Se, por um lado, tais conquistas sejam aquelas de que provavelmente mais me orgulho, por outro, a preocupação com novas violações é constante. É que há sempre autoridades, por dolo ou ignorância acerca da função do advogado face à Justiça e de seu próprio papel, dispostas a cometer tais violações, não raro por meio de violência, verbal ou até mesmo física, a que corresponde a inaceitável humilhação do advogado em seu exercício profissional.

As formas de violação são as mais variadas, indo desde as mais cotidianas, tais como vedação de acesso aos autos e negativa de magistrados de receberem os advogados em seus gabinetes, até outras mais sutis, porém não menos arbitrárias e ilegais.

Ressalte-se que o Estatuto da Advocacia muitas vezes é tratado como se fosse um mero documento administrativo, tal como um regimento interno da OAB (não custa lembrar que é lei federal). Além disso, há prerrogativas do advogado espalhadas pela legislação ordinária.
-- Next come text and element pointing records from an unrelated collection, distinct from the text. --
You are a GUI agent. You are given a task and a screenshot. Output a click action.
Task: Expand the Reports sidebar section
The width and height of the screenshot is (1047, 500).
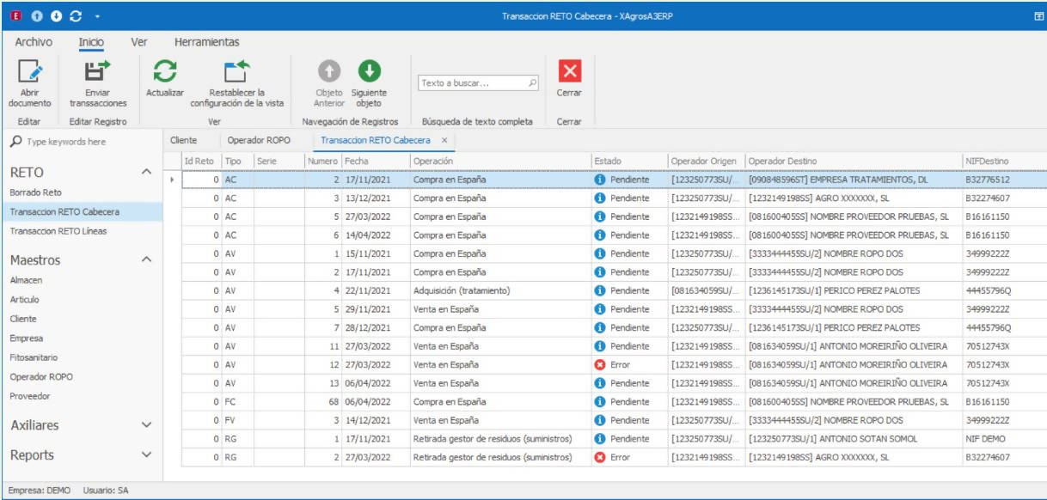point(145,454)
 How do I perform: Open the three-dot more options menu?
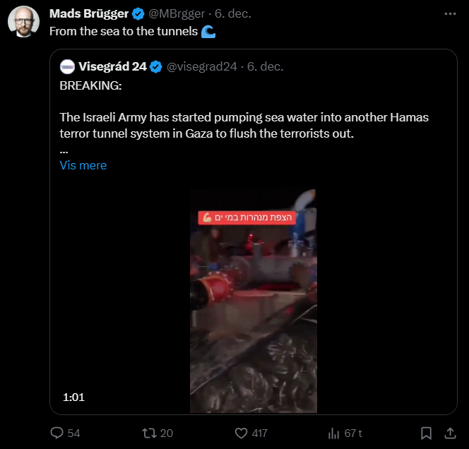click(x=450, y=13)
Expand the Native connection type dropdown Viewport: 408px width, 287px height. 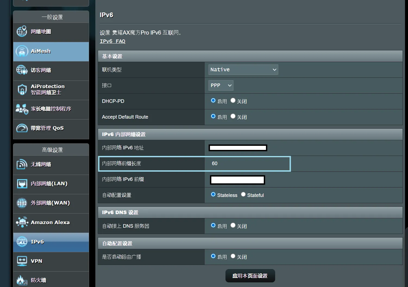(x=243, y=70)
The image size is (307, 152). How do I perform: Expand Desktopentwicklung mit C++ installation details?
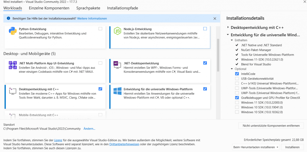[x=228, y=28]
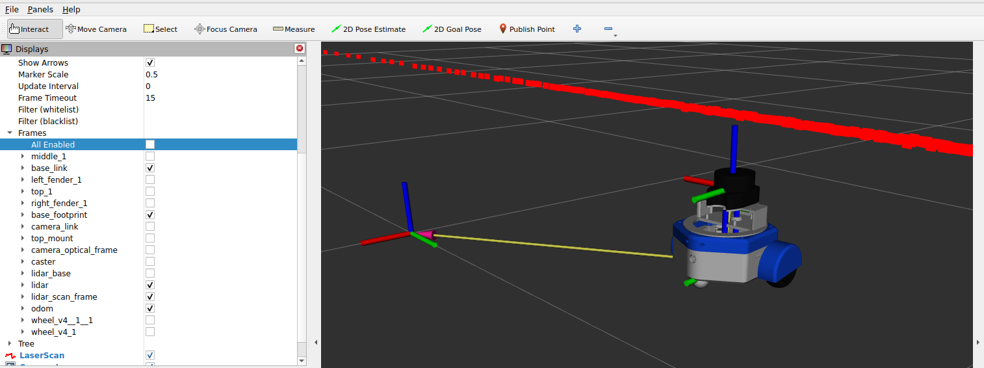Image resolution: width=984 pixels, height=368 pixels.
Task: Activate the Focus Camera tool
Action: pyautogui.click(x=226, y=29)
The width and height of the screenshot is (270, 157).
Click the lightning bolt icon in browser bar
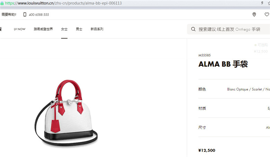click(262, 3)
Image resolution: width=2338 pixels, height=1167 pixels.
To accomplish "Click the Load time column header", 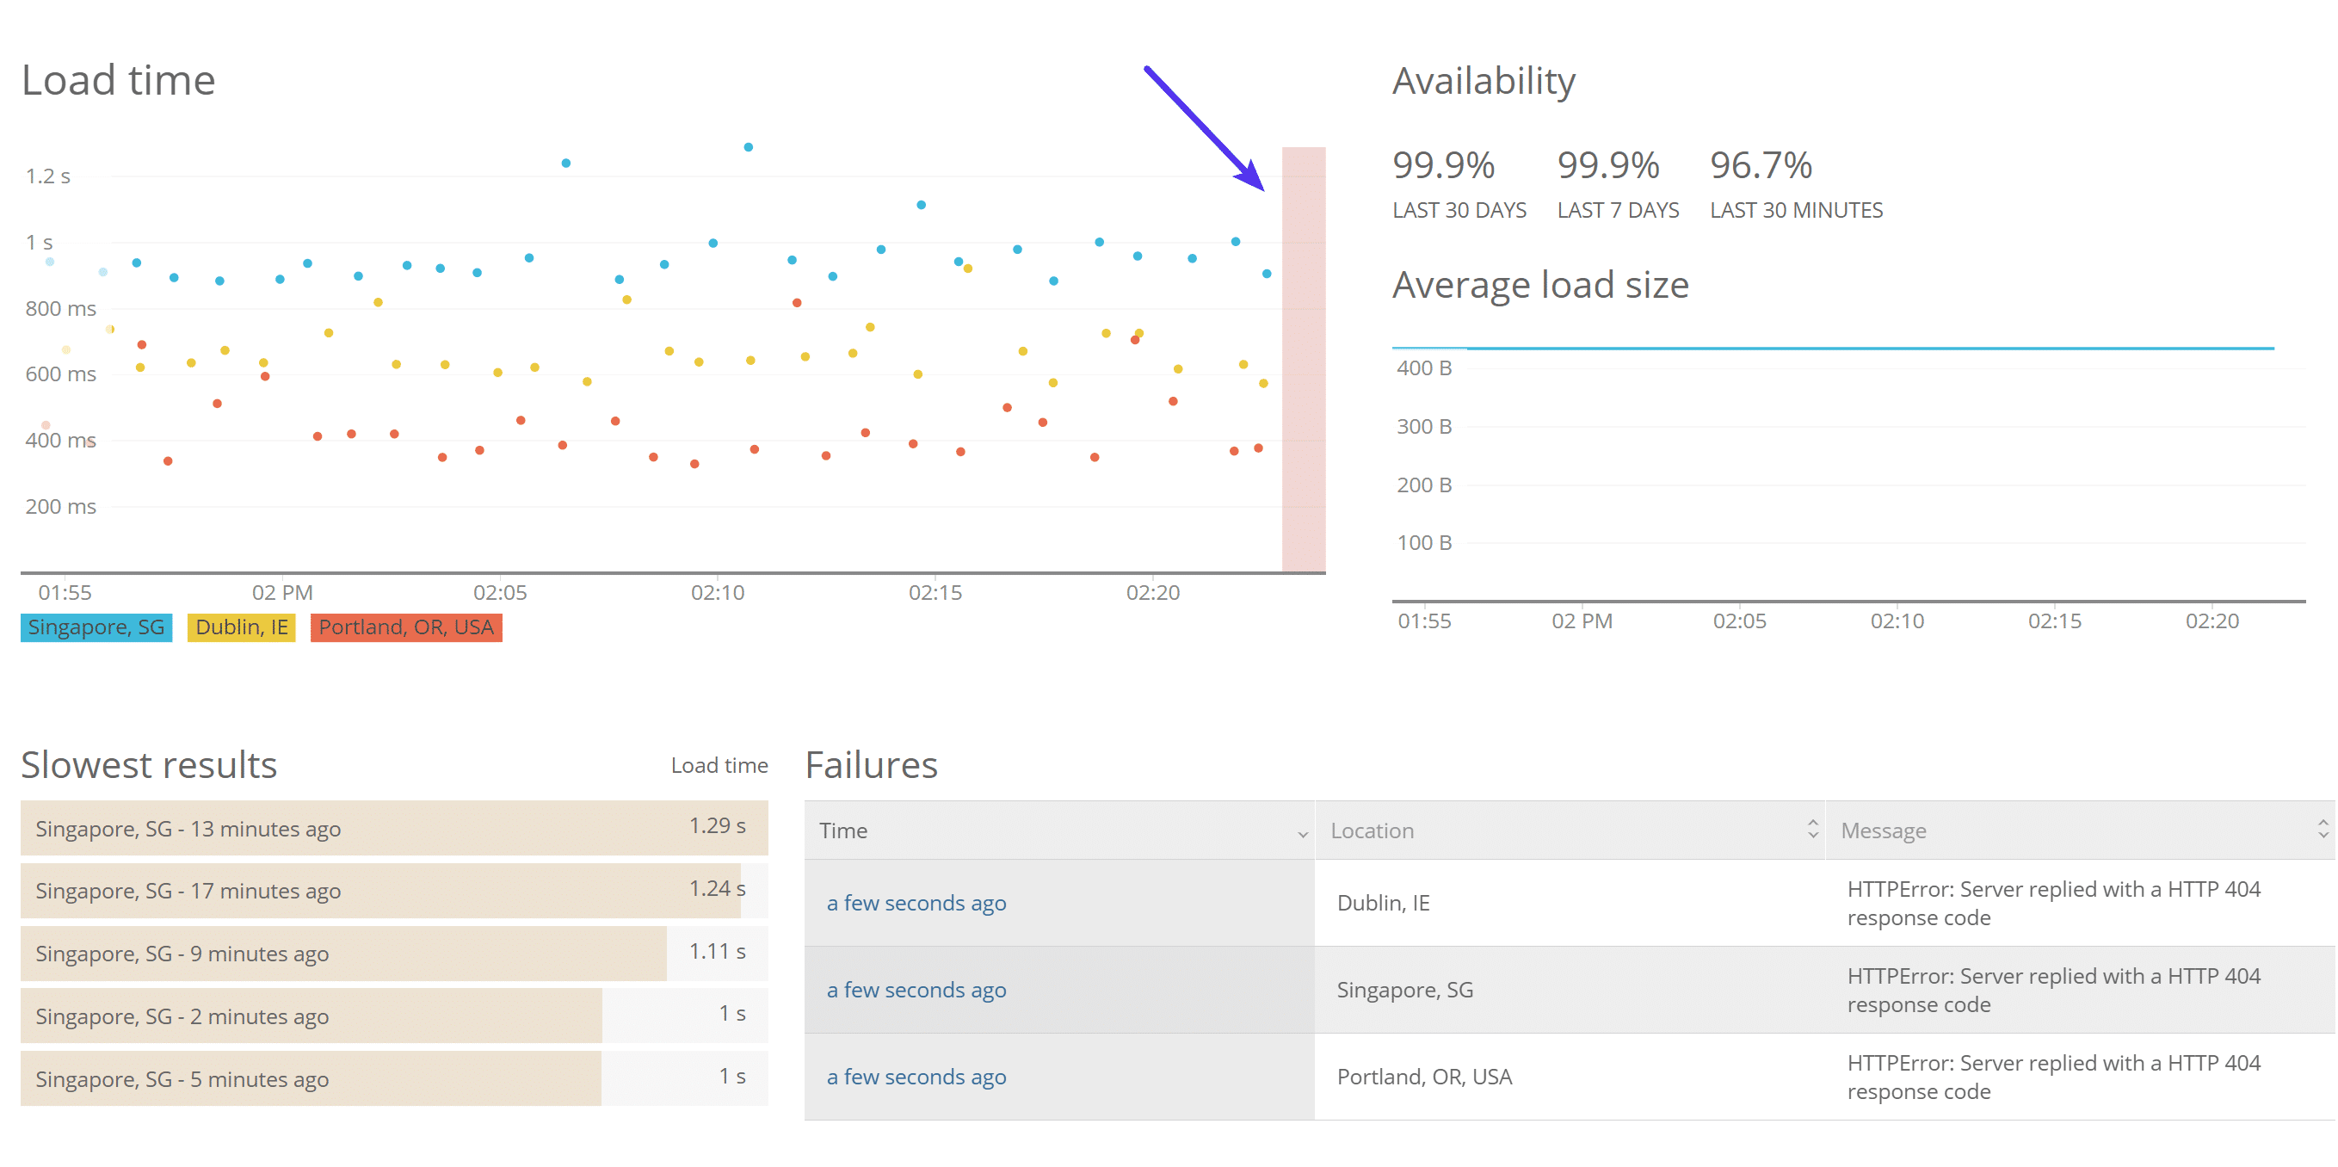I will (x=718, y=765).
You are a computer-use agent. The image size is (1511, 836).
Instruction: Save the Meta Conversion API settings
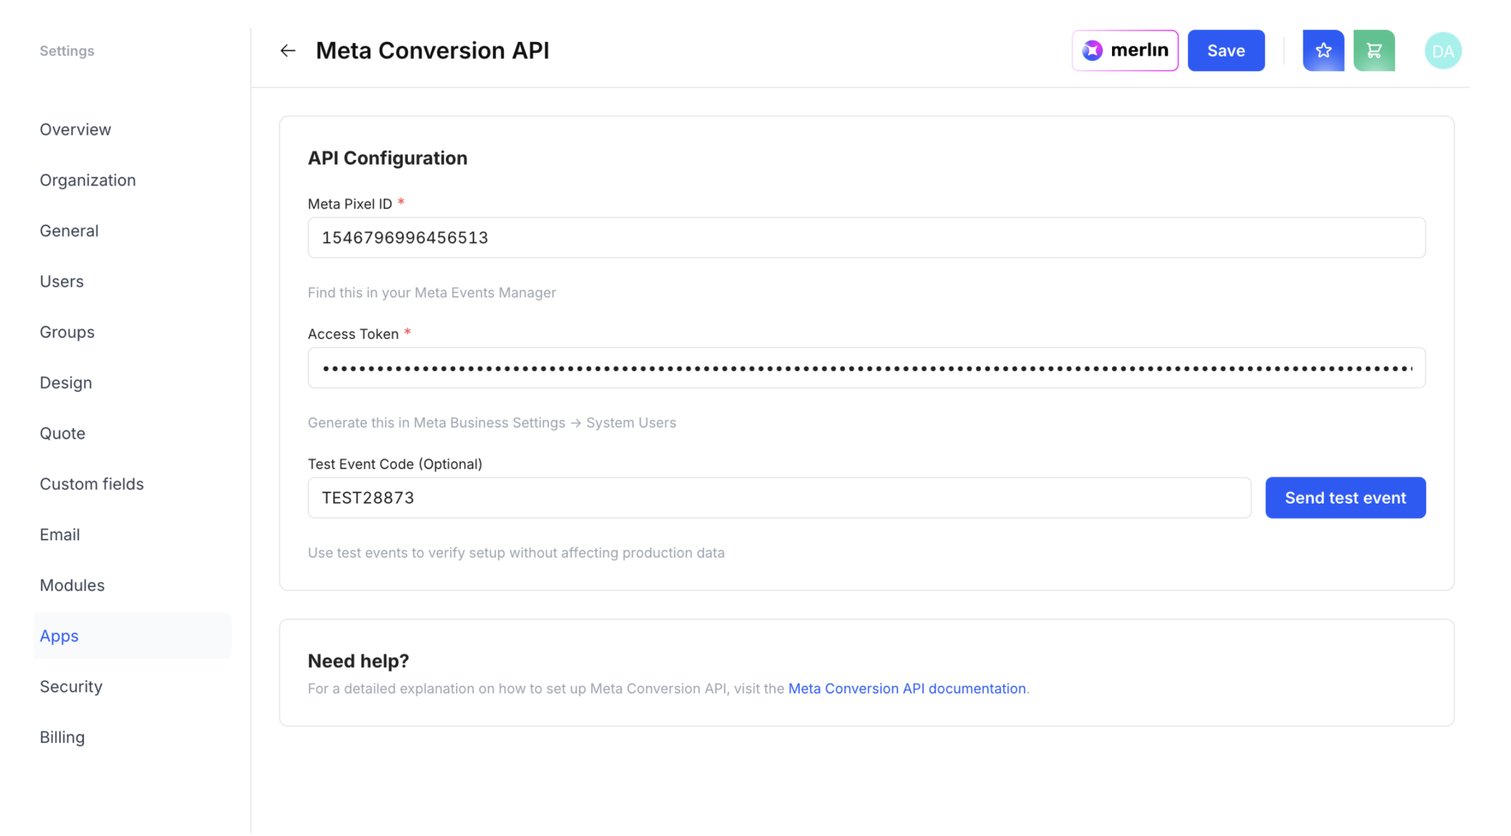1225,51
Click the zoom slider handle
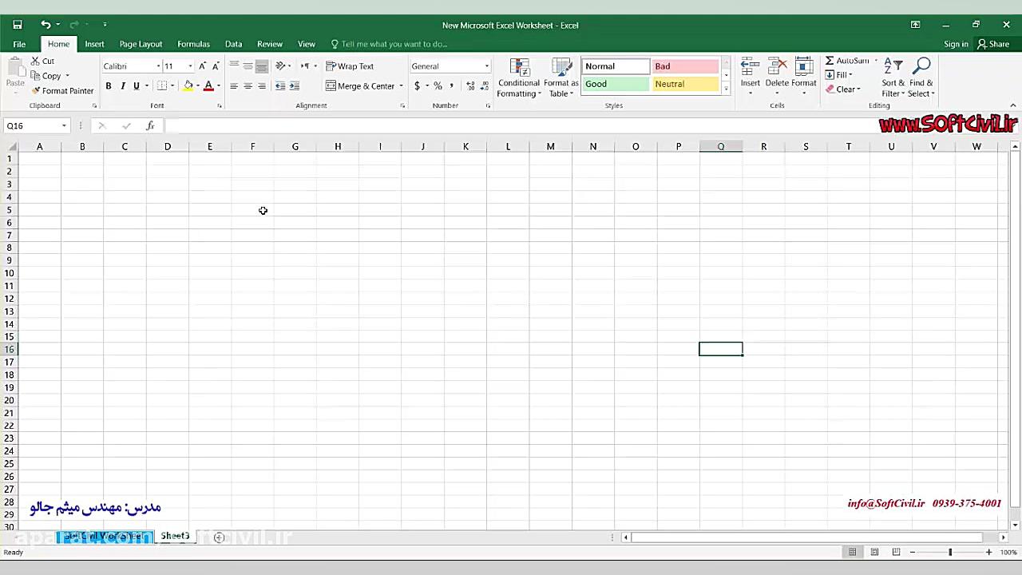This screenshot has width=1022, height=575. coord(950,552)
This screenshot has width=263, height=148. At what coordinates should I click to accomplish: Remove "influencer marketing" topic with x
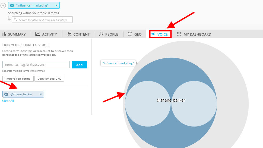tap(56, 5)

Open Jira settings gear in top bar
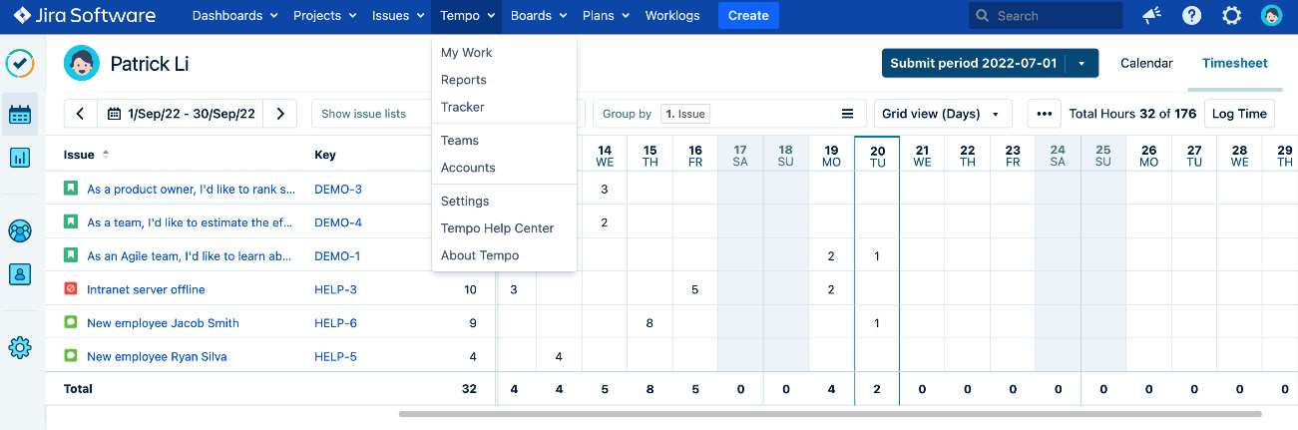(x=1232, y=16)
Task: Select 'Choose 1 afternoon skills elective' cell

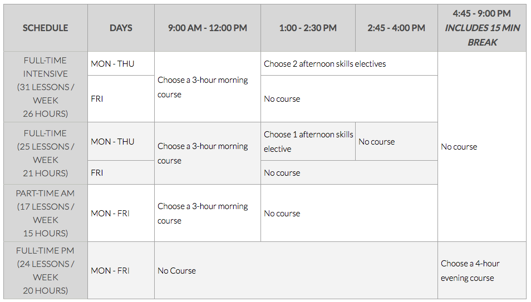Action: pos(308,141)
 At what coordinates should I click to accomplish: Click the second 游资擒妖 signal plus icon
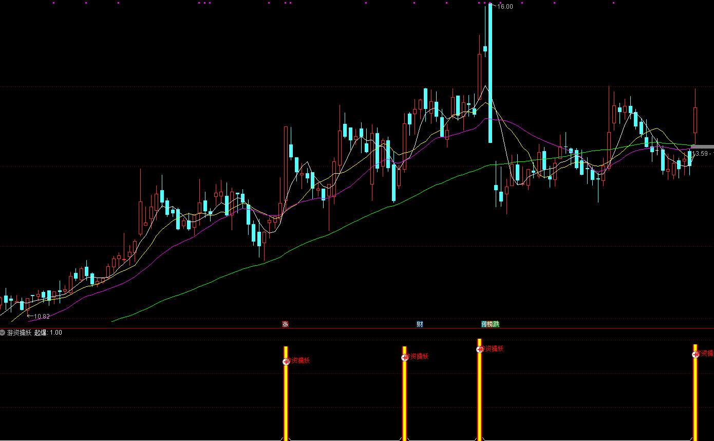pyautogui.click(x=404, y=357)
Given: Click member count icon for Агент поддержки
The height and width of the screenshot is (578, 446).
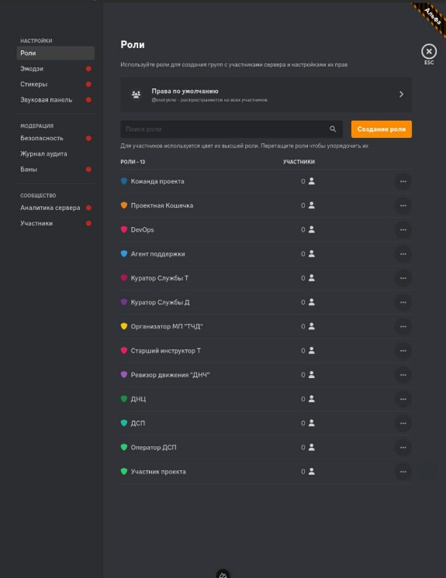Looking at the screenshot, I should click(x=312, y=253).
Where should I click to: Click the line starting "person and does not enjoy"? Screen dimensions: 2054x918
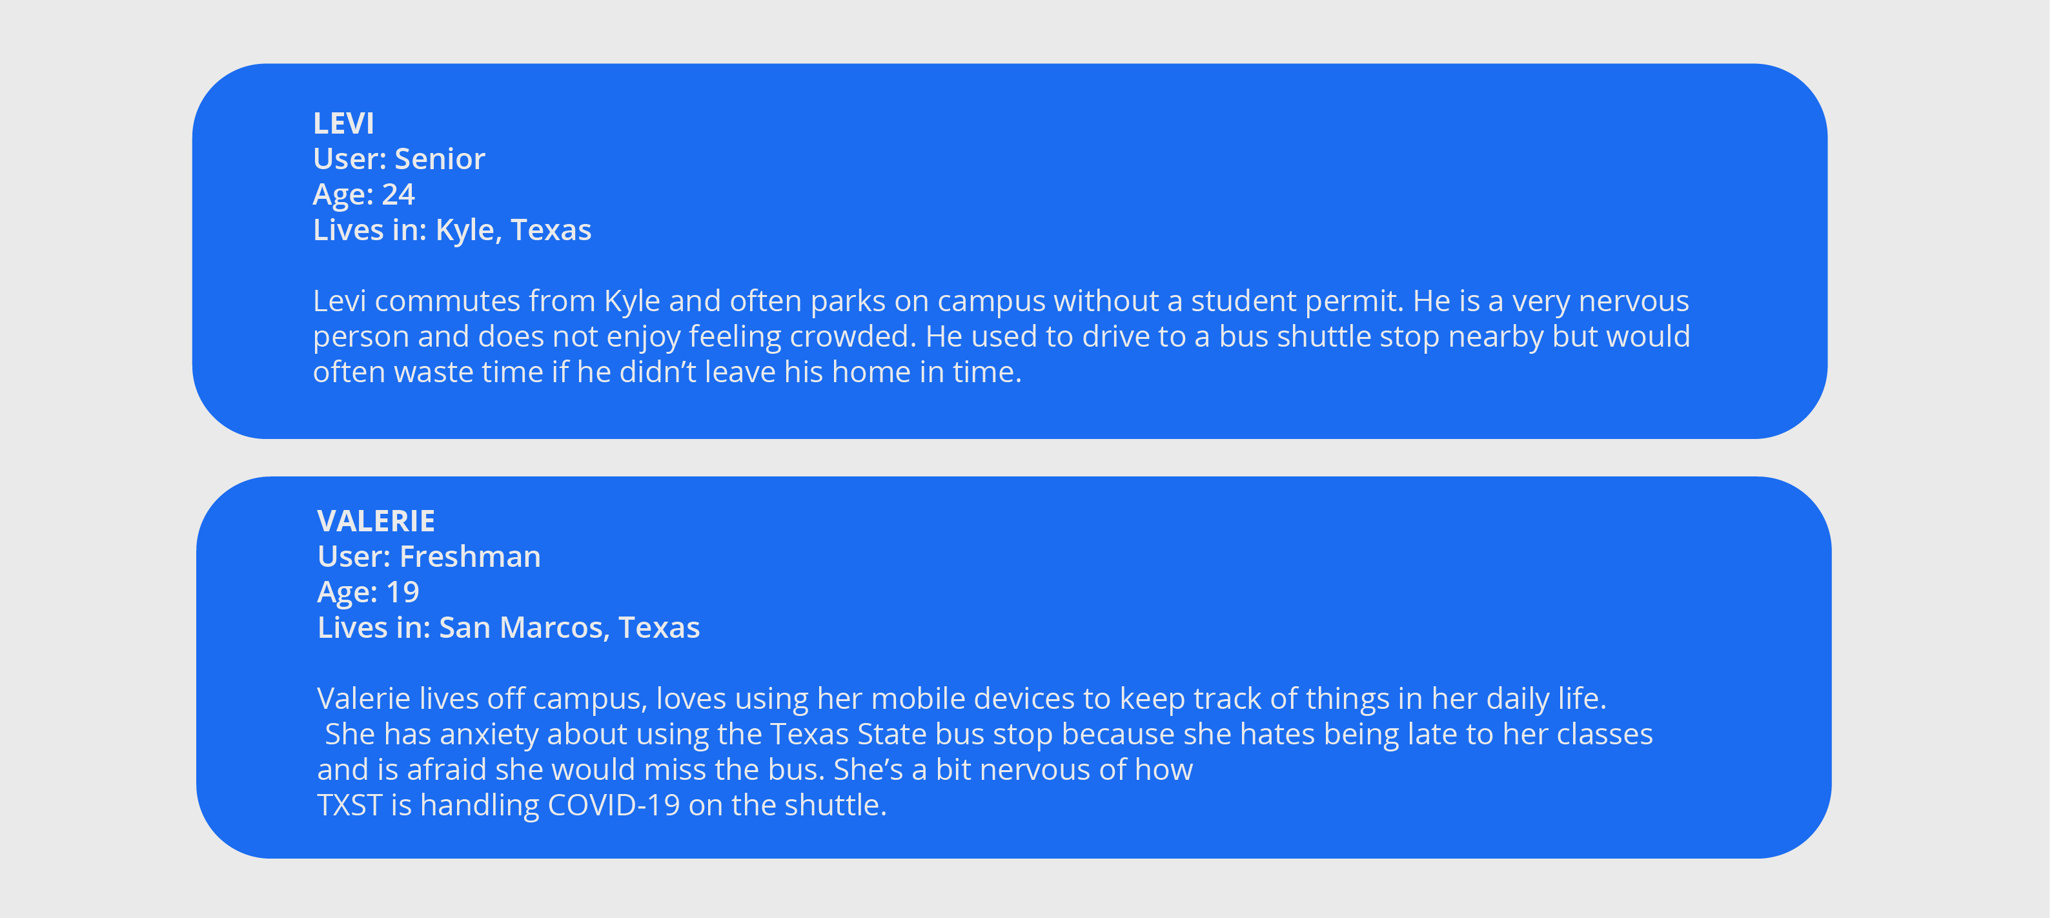[x=1001, y=337]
Talvez pela dispersão, a ilegalidade tenha maiores chances de passar despercebida.

Por exemplo, apesar da redação inequívoca do artigo 14, parágrafo único, do CPC, há decisões aplicando multa por litigância de má-fé diretamente ao advogado, o que, mais uma vez, significa desconhecimento ou desprezo pela sua função no processo.

Outro caso recorrente é o de juízes que não permitem a participação de advogados em audiência se não estiverem vestindo paletó e gravata, mesmo quando autorizados pela OAB (art. 58, XI, da Lei 8.906/94), atitude que, além de ilegal, é patentemente atávica.

Recentemente, o jornal Valor Econômico noticiou caso em que um advogado foi impedido de gravar uma audiência de que participava com um tablet. A notícia menciona, ainda, um precedente do Conselho Nacional de Justiça que socorreria o advogado nessa hipótese, inclusive assentando que o advogado pode se utilizar de fonte de energia elétrica das instalações do tribunal (por incrível que pareça, esse havia sido o fundamento utilizado pelo juiz para impedir a utilização do aparalho pelo advogado em audiência).

Em uma comarca do interior do Rio de Janeiro, Barra Mansa, ocorreu, há poucos dias, caso bem mais escandaloso. Uma advogada, devidamente habilitada em um processo que versava sobre Direito de Família, pretendeu filmar uma audiência. A juíza não apenas a impediu, como ainda convocou um truculento policial militar e determinou que apreendesse o aparelho e conduzisse bruscamente a advogada para fora da sala de audiências.

Além da humilhação e da subtração arbitrária de bem móvel, a atitude da magistrada violou prerrogativa expressa contida no artigo 417 do CPC:
“Art. 417. O depoimento, datilografado ou registrado por taquigrafia, estenotipia ou outro método idôneo de documentação, será assinado pelo juiz, pelo depoente e pelos procuradores, facultando-se às partes a sua gravação.”

Tal dispositivo foi inserido no Código de Processo Civil por ocasião das reformas processuais de 1994, as quais buscaram modernizar o processo civil brasileiro, inclusive pela previsão ampla da antecipação de tutela. A utilização da cláusula aberta “gravação” deixa claro que o legislador, incapaz de prever os avanços tecnológicos, não pretendeu restringir as formas de captação das imagens e sons de uma audiência. Não há, tampouco, qualquer restrição com relação a processos que tramitem em segredo de Justiça, desde que a gravação seja realizada pelas partes ou advogados devidamente constituídos, como é o caso.

Mais recentemente, aliás, foram incluídos parágrafos no mesmo artigo, determinando que, em se tratando de processo eletrônico, deve-se privilegiar o registro da audiência em meio digital em detrimento da tradicional redução a termo.

Esse episódio de ilegalidade e violência contra uma profissional que estava apenas exercendo sua função demonstra o despreparo e a ignorância de alguns magistrados com relação à lei, ao papel do advogado, bem como ao seu próprio papel como representante do Poder Judiciário em um Estado Democrático de Direito.

Em nossa luta cotidiana pelo respeito às prerrogativas da advocacia, esse caso será tratado como paradigmático. Exigiremos dos órgãos correicionais que tomem enérgicas providências em desfavor da magistrada que protagonizou mais esse episódio lamentável da história do Poder Judiciário Fluminense.